**Description of the task:** Which lines in the listing below contain the word "tweet"? Copy each one.

(Record extracts Opens)

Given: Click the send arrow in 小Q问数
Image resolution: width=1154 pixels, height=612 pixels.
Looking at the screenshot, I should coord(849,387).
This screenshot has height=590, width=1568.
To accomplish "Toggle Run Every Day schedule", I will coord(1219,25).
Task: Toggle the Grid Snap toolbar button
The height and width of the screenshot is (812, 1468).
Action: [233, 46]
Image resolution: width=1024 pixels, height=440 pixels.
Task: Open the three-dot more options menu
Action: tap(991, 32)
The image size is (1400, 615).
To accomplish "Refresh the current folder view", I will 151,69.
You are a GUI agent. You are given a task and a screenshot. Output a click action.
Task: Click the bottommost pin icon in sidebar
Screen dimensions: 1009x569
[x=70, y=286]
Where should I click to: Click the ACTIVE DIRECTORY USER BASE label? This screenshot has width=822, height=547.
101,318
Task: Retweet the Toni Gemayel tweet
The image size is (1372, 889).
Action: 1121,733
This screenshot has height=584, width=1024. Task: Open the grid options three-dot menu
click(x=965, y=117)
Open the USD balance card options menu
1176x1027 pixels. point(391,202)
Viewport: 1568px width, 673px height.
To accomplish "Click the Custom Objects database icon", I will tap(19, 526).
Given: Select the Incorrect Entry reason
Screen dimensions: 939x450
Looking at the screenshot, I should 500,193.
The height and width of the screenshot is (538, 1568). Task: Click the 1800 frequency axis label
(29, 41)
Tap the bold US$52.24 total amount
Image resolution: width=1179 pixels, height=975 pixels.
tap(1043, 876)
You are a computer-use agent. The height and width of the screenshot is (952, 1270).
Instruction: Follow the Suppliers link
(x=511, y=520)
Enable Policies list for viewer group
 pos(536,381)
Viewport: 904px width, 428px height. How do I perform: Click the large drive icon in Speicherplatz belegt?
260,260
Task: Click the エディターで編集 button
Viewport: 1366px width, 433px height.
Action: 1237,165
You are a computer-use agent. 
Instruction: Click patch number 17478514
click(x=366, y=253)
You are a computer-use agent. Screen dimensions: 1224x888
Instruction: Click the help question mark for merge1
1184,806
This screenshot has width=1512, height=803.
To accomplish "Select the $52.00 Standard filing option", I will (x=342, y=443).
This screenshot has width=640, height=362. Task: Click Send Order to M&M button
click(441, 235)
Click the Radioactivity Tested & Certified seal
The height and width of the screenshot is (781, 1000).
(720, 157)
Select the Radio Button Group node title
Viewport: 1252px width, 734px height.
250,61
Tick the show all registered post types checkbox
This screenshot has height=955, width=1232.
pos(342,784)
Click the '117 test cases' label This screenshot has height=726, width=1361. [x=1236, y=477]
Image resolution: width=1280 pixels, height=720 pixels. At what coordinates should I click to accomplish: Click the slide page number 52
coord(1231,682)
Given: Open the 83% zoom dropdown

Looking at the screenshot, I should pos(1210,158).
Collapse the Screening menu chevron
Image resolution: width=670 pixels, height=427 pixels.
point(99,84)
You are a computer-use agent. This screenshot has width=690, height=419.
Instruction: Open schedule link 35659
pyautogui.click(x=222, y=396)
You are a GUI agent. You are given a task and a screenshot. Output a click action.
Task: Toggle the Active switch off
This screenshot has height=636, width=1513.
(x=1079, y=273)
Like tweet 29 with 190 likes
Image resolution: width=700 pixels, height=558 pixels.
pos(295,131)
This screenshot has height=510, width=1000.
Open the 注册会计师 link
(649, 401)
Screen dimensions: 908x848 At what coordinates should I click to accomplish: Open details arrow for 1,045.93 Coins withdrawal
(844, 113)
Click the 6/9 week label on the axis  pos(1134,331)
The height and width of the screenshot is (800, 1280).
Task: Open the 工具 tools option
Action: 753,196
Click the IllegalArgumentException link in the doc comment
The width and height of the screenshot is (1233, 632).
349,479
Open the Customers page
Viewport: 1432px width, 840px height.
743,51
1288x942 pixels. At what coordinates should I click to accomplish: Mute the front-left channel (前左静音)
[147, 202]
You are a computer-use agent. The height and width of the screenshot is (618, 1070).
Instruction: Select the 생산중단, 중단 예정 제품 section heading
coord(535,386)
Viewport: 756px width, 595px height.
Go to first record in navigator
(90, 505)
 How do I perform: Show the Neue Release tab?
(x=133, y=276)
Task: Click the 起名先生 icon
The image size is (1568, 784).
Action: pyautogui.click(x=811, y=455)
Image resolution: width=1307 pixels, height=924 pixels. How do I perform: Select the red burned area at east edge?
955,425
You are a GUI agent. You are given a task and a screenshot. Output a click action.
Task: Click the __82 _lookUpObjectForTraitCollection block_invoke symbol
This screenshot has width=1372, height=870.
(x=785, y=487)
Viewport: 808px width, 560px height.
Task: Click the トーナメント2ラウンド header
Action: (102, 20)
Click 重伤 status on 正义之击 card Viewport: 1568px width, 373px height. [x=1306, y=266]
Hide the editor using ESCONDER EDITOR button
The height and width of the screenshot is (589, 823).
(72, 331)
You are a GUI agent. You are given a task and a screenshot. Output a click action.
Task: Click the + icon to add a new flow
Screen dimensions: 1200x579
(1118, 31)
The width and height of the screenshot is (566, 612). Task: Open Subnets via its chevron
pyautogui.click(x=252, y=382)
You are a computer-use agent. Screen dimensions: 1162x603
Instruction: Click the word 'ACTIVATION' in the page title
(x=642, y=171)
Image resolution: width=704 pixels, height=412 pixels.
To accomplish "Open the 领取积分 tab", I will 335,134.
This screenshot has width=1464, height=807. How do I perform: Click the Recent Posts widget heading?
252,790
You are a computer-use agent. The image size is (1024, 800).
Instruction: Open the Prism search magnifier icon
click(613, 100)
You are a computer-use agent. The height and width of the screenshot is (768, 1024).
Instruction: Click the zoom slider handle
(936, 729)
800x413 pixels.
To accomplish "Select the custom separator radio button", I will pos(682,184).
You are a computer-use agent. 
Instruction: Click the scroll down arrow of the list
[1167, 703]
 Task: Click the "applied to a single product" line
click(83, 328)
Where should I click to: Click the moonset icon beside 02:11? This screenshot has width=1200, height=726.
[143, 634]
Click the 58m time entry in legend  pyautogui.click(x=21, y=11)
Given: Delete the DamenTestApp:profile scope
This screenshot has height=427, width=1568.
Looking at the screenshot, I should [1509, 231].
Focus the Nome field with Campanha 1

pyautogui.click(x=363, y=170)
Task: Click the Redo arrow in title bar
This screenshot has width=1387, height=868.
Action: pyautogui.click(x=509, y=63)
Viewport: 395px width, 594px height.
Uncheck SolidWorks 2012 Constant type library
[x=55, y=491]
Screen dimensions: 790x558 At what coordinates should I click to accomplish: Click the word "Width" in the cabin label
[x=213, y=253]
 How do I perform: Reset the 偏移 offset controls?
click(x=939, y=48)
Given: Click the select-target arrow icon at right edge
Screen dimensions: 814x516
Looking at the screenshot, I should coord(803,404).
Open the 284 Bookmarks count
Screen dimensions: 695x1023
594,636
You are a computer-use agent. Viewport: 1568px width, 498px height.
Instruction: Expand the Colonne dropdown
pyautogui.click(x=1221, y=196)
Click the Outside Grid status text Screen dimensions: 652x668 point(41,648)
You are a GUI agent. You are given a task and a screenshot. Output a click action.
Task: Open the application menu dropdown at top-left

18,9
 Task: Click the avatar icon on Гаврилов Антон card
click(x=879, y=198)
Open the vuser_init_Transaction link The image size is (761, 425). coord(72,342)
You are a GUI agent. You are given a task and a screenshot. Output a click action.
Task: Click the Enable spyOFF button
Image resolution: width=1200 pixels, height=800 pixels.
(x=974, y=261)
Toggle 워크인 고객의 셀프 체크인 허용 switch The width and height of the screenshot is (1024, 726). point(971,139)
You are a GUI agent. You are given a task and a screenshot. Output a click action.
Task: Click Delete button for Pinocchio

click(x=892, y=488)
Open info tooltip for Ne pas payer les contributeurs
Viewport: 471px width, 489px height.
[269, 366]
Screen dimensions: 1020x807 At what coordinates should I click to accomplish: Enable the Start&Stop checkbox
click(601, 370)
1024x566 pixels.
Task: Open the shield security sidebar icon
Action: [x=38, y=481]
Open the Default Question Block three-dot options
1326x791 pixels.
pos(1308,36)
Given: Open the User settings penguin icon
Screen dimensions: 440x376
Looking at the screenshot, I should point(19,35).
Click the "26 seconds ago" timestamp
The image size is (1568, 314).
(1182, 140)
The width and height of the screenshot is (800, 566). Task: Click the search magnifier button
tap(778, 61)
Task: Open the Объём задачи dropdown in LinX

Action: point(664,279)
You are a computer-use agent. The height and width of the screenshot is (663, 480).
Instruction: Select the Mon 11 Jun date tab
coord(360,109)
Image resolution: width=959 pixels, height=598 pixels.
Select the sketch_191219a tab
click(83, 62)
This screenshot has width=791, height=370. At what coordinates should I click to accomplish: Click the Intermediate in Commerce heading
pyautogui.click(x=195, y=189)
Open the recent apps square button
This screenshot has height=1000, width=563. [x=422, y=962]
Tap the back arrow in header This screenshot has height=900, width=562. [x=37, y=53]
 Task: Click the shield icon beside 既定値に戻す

(Record extracts Closes)

**Solved problem:**
Task: Retweet the Toni Gemayel tweet
Like tweet 29 with 190 likes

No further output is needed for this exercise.